I have just read this article that was on the news discussions page http://www.nytimes.com/2011/07/05/us/05tree.html?pagewanted=1&_r=2&smid=**-nytimes

and was quite alarmed by the line

"Even birth certificate reporting is catching up. New questions are being phased in nationally on the standard birth certificate questionnaire about whether, and what type of, reproductive technology was used, according to the National Center for Health Statistics, part of the Centers for Disease Control and Prevention."

I know it is talking about what is happening in America, but it is worrying all the same. I sincerely hope they don't start anything like that in the UK.

/links


----------



## olivia m (Jun 24, 2004)

Hi Pink Cat
Some donor conceived adults would like to see the fact of donor conception recorded on birth certificates in order to force parents to 'tell' their children.  This was debated in parliament when the HFE Bill was being updated a couple of years ago.  The Labour government did not agree and preferred the DCN strategy of awareness raising and education about the importance of 'telling'.  The whole business of birth certificates was due to be reviewed in four or five years but the current government has no interest in this area and Department of Health officials have told us unofficially that they are not working on this.  I don't think you have to worry.
Interestingly in the US birth certificates are private documents (remember the hoo,ha about Obama producing his to prove he was born in Hawaii) whilst in the UK they are public.  Anyone can ask for a copy of anyone elses birth certificate.
Olivia


----------



## drownedgirl (Nov 12, 2006)

Thinking about family trees throws up issues in many families 

I took our new baby to visit my aunt and uncle (who I lost contact with after my mother died when I was in my early twenties)

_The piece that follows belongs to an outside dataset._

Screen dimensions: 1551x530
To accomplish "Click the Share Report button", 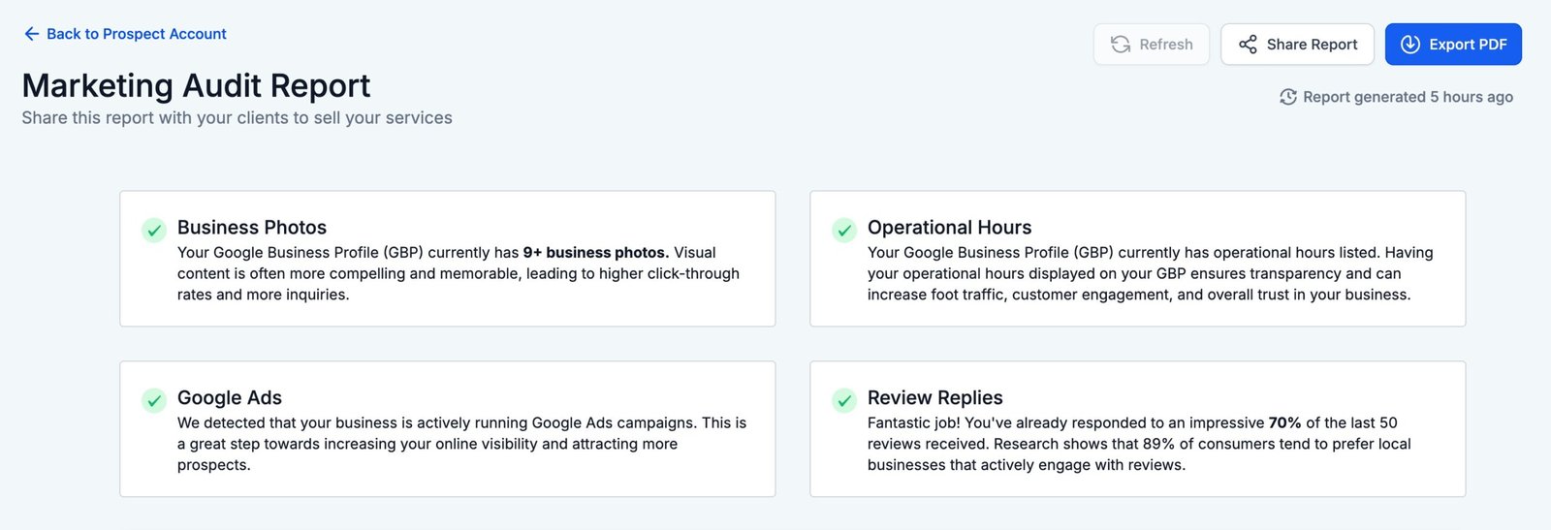I will pyautogui.click(x=1297, y=45).
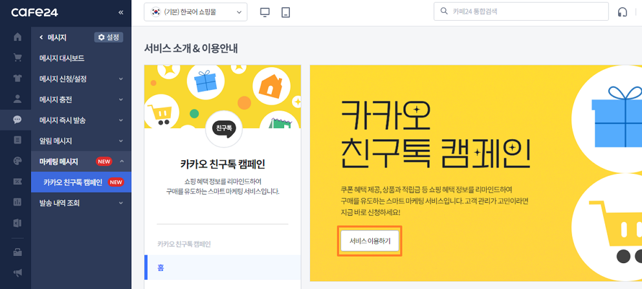Collapse the sidebar with double chevron
This screenshot has width=642, height=289.
(x=120, y=12)
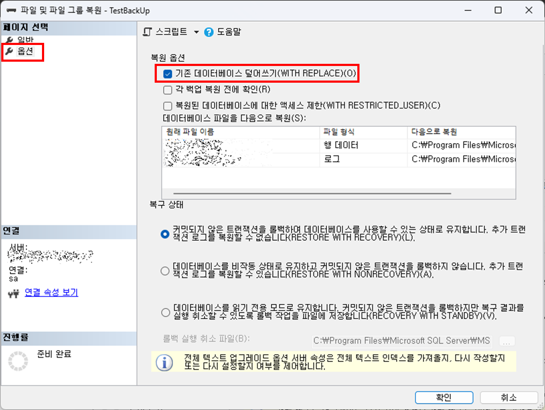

My cousin, who was adopted, has children and it was lovely for them to meet my new baby

No matter that he is donor conceived

I would like to take child no 1 to meet them, they are the same age
But even he won't be GENETICALLY related to my cousins children

You could even say my cousin is not my cousin

But of course he is

I was bridesmaid at his parents wedding
We shared many family christmas's
We mourned my grandmother together 

Undoubtedly we are family, although not by genetics


----------